In real-world circuits, there is almost always some mutual inductance between or among solenoidal coils. The magnetic fields extend significantly outside such coils, and mutual effects are difficult to avoid or eliminate. The same is true between and among lengths of wire, especially at high ac frequencies. Sometimes, mutual inductance has no detrimental effect, but in some situations it is not wanted. Mutual inductance can be minimized by using shielded wires and toroidal inductors. The most common shielded wire is coaxial cable. Toroidal inductors are discussed later.
Coefficient of Coupling
The coefficient of coupling, symbolized k, is an expression of the extent to which two inductors interact. It is specified as a number ranging from 0 (no interaction) to 1 (the maximum possible interaction). Two coils separated by a sheet of solid iron, or by a great distance, have a coefficient of coupling of zero (k = 0); two coils wound on the same form, one right over the other, have the maximum possible coefficient of coupling (k = 1). Sometimes, the coefficient of coupling is multiplied by 100 and expressed as a percentage from 0 to 100 percent.
The mutual inductance between two inductors is symbolized M, and is expressed in the same units as inductance: henrys, millihenrys, microhenrys, or nanohenrys. The value of M is a function of the values of the inductors, and also of the coefficient of coupling. In the case of two inductors having values of L1 and L2 (both expressed in the same size units), and with a coefficient of coupling equal to k, the mutual inductance M is found by multiplying the inductance values, taking the square root of the result, and then multiplying by k. Mathematically:
M = k(L1L2)1/2
where the 1⁄ 2 power represents the square root. The value of Mthus obtained will be in the same size unit as the values of the inductance you input to the equation.
Effects of Mutual Inductance
Mutual inductance can either increase or decrease the net inductance of a pair of series-connected coils, compared with the condition of zero mutual inductance. The magnetic fields around the coils either reinforce each other or oppose each other, depending on the phase relationship of the ac applied to them. If the two ac waves (and thus the magnetic fields they produce) are in phase, the inductance is increased compared with the condition of zero mutual inductance. If the two waves are in opposing phase, the net inductance is decreased relative to the condition of zero mutual inductance.

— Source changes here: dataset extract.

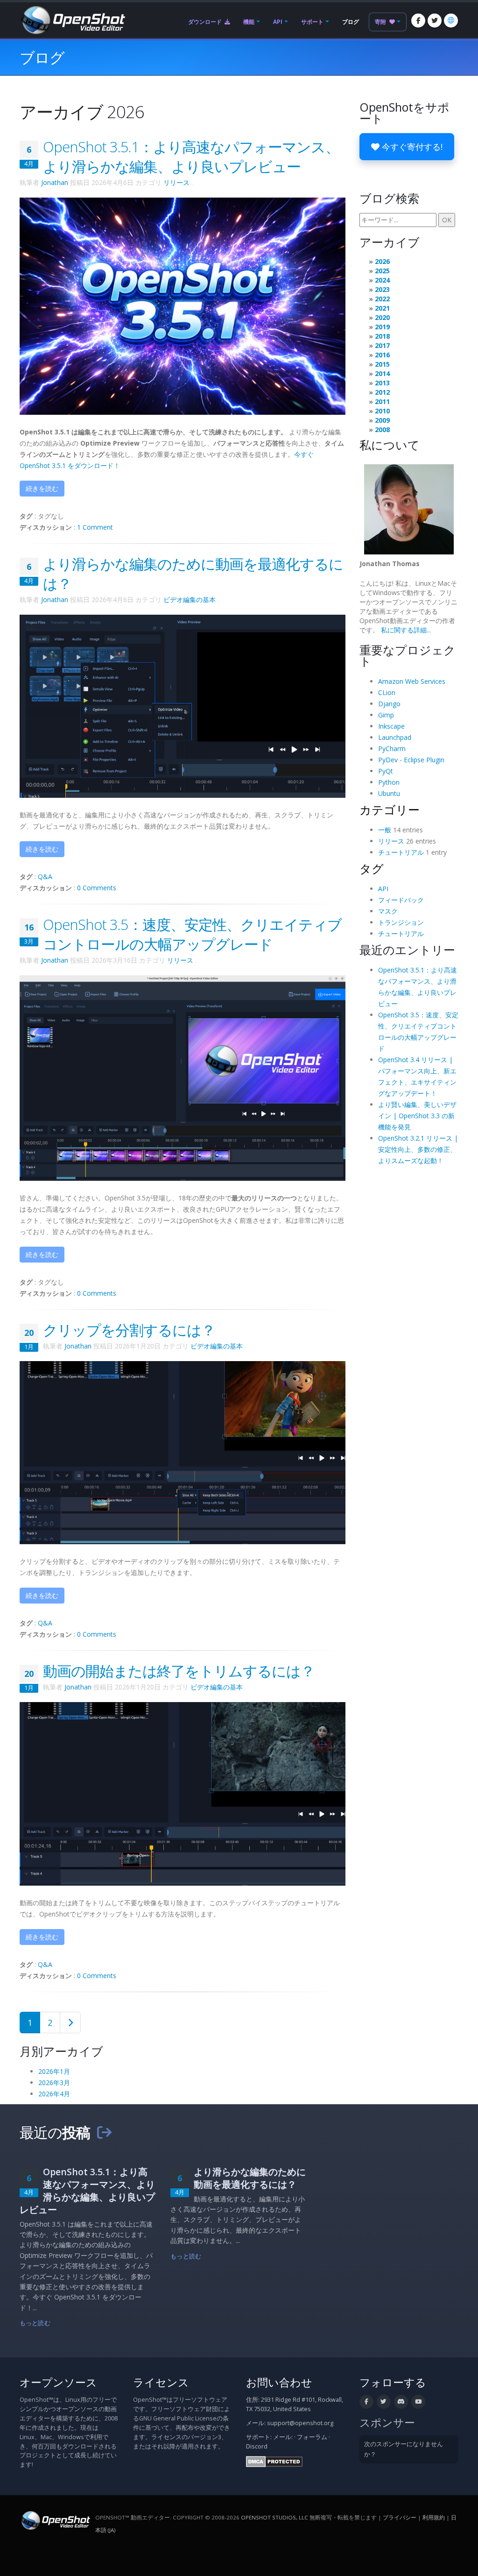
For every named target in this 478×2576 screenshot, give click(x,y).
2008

When two inductors are connected in series and there is reinforcing mutual inductance between them, the total inductance L is given by the following formula:
L = L1 + L2 + 2M
where L1 and L2 are the inductances, and M is the mutual inductance. All inductances must be expressed in the same size units. When two inductors are connected in series and the mutual inductance is opposing, the total inductance L is given by this formula:
L = L1 + L2 − 2M
where, again, L1 and L2 are the values of the individual inductors. It is possible for mutual inductance to increase the total series inductance of a pair of coils by as much as a factor of 2, if the coupling is total and if the flux reinforces. Conversely, it is possible for the inductances of two coils to completely cancel each other. If two equal-valued inductors are connected in series so their fluxes oppose (or buck each other) and k = 1, the result is theoretically zero inductance.
Suppose two coils, having inductances of 30 μH and 50 μH, are connected in series so that their fields reinforce, as shown in following figure. Suppose that the coefficient of coupling is 0.500. What is the total inductance of the combination?

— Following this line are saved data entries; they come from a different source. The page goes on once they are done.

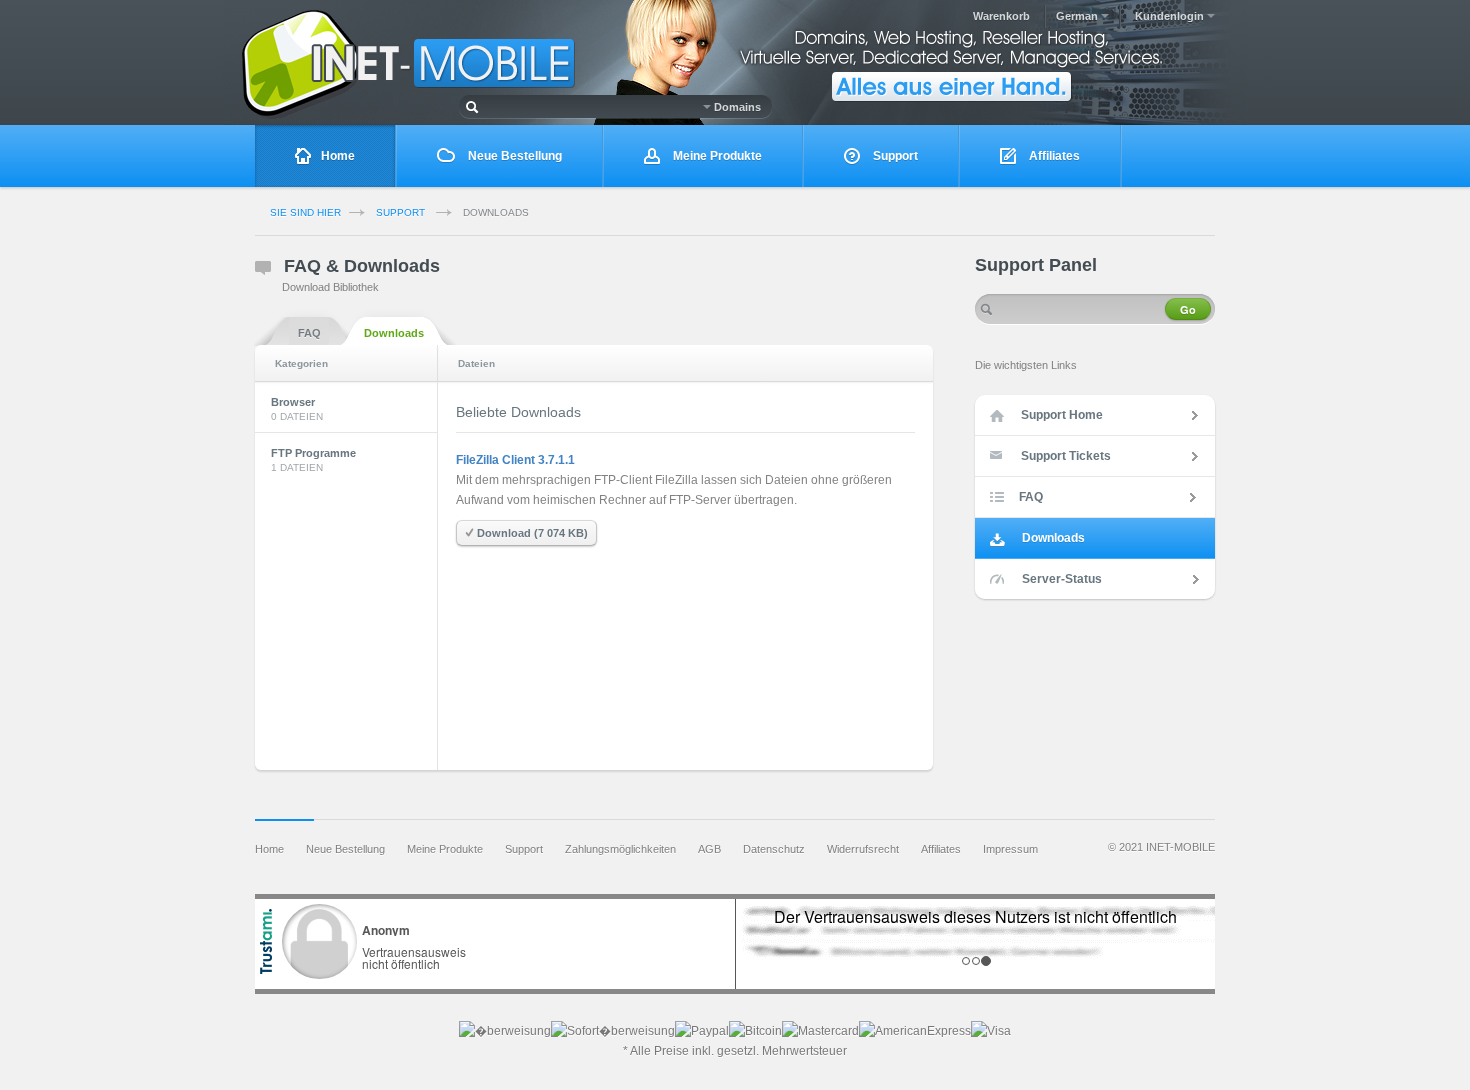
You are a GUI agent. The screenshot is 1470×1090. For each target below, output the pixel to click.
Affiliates (1053, 156)
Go (1188, 309)
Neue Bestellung (513, 156)
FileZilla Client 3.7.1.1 (515, 460)
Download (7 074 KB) (531, 533)
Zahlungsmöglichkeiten (620, 849)
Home (338, 156)
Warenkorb (1001, 16)
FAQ (309, 333)
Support (894, 156)
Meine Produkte (716, 156)
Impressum (1010, 849)
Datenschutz (774, 849)
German (1078, 16)
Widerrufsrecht (863, 849)
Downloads (394, 333)
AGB (709, 849)
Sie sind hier (305, 212)
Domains (736, 107)
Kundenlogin (1171, 16)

First, calculate M from k. According to the formula for this, given previously, M = 0.500(50 × 30)1/2 = 19.4 μH. Then figure the total inductance. It is equal to L = L1 + L2 + 2M = 30 + 50 + 38.8 = 118.8 μH, rounded to 120 μH because only two significant digits are justified.
Imagine two coils with inductances of L1 = 835 μH and L2 = 2.44 mH. Suppose they are connected in series so that their coefficient of coupling is 0.922, acting so that the coils oppose each other, as shown in above figure. What is the net inductance of the pair?
First, calculate M from k. The coil inductances are specified in different units. Let’s use microhenrys for our calculations, so L2 = 2440 μH. Then M = 0.922(835 × 2440)1/2 = 1316 μH. Then figure the total inductance. It is L = L1 + L2 − 2M = 835 + 2440 − 2632 = 643 μH.